EL
ESPÍRITU SANTO El Espíritu del Señor, dice Jesús,... me envió a evangelizar a los pobres, a predicar a los cautivos la liberación y a los ciegos la recuperación de la vista, a dar la libertad a los oprimidos... (Cfr. Lc 4, 18) Y hoy de nuevo el Espíritu Santo nos invita también a nosotros a que llevemos la Buena Noticia a todos los hombres. Cristo Vive y sería una injusticia de nuestra parte callarlo. Cristo Vive y vive en nuestro corazón siempre que estemos dispuestos a vivir la vida de gracia con sus beneficios y exigencias.
El Espíritu Santo - a decir del P. Marcial Maciel, L.C.- es el principal protagonista de nuestros esfuerzos apostólicos. Él es quien nos da la fuerza para salir al encuentro de ese pobre, ese oprimido, ese cautivo, ese ciego de los que nos habla Jesús. Y es por eso que Él mismo se siente enviado por el Espíritu. El Espíritu infunde en nosotros la Vida que necesitamos para salir de nosotros mismos, para ser capaces de trascender las fronteras de nuestra vida y nuestra alma, como aconteció a los apóstoles después de Pentecostés.
El
Papa Juan Pablo II, en la trilogía como preparación para el Gran
Jubileo del año 2000, decidió dedicar el año 1998 de forma
especial al Espíritu Santo y a su presencia santificadora dentro de la
comunidad de los discípulos de Cristo. ¿Por qué? Porque
la Iglesia no podía prepararse de otro modo para cumplir sus 2000 años
de vida, si no es por el Espíritu Santo. El Espíritu actualiza
en la Iglesia de todos los tiempos y de todos los lugares la única Revelación
traída por Cristo a los hombres.
Por lo tanto, entre los principales objetivos de la preparación del Jubileo
del año 2000, se incluyó el reconocimiento de la presencia y de
la acción del Espíritu, que actúa en la Iglesia tanto sacramentalmente,
sobre todo por la Confirmación, como a través de distintos carismas,
tareas y ministerios que Él ha suscitado para bien de la misma Iglesia.(Mientras
se aproxima el Tercer Milenio - Juan Pablo II)

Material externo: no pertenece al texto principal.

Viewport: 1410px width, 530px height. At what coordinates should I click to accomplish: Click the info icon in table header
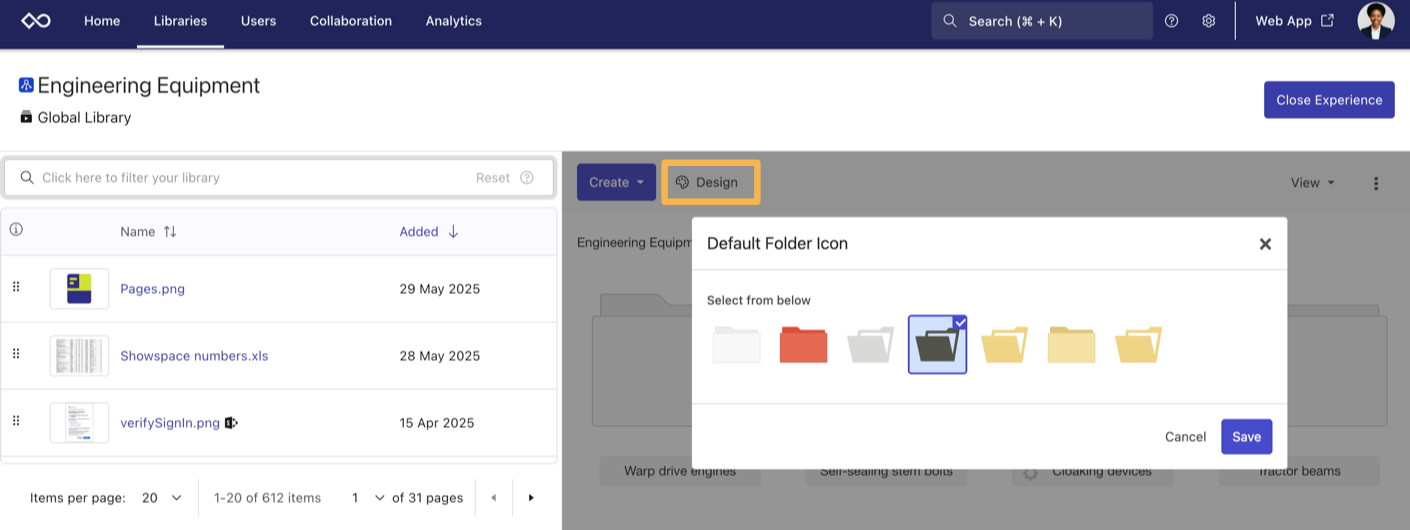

Es también el Espíritu Santo el que distribuye sus diversos dones para el bien de la Iglesia. El Espíritu da unidad al cuerpo de Cristo que es la Iglesia. San Pablo nos explica que el cuerpo no se compone de un solo miembro sino de muchos, y resalta que todos somos el cuerpo de Cristo, y cada uno en particular miembros de ese cuerpo. Y, ¿qué pasa en un cuerpo cuando un miembro sufre? Todos sufren con él. Así es la Iglesia. Estamos llamados a compartir la suerte de nuestros hermanos: a llorar con los que lloran y a reír con los que ríen. Eso es amar como Dios nos ama. Y hoy el Espíritu Santo viene a ayudarnos para que demos unidad a ese cuerpo que está representado para nosotros por nuestra comunidad.
Revitalicemos este año, entonces, el valor de la unidad en nuestra comunidad y nuestra Iglesia, y renovemos la esperanza en la venida definitiva del Reino de Dios, en la oración del Padrenuestro, perfecto resumen de todo lo que la esperanza nos hace desear. Pero que esta esperanza sea también operante, es decir no una esperanza de sentarse a esperar con los brazos cruzados, sino una esperanza activa que nos lleve por el poder del Espíritu a querer acercar cada vez más hermanos a nuestra Iglesia, para que conozcan a Cristo, lo amen, lo sigan y alcancemos - ellos y nosotros - la Vida Eterna.
Lecturas recomendadas:
·
MIENTRAS SE APROXIMA EL TERCER MILENIO
Carta apostólica del Sumo Pontífice en preparación al Jubileo
del año 2000.
Ediciones San Pablo
·
EL GRAN DESCONOCIDO, EL ESPÍRITU SANTO
Royo Marín. Ediciones B.A.C.
Frase: "Cuando una persona ora abre la ventana de su alma al Espíritu. Así Él podrá influir en mi inteligencia, mi voluntad y mi corazón. Dios no rehusa su gracia a la persona que se dispone a recibirla" . P. Fintán Kelly, L.C.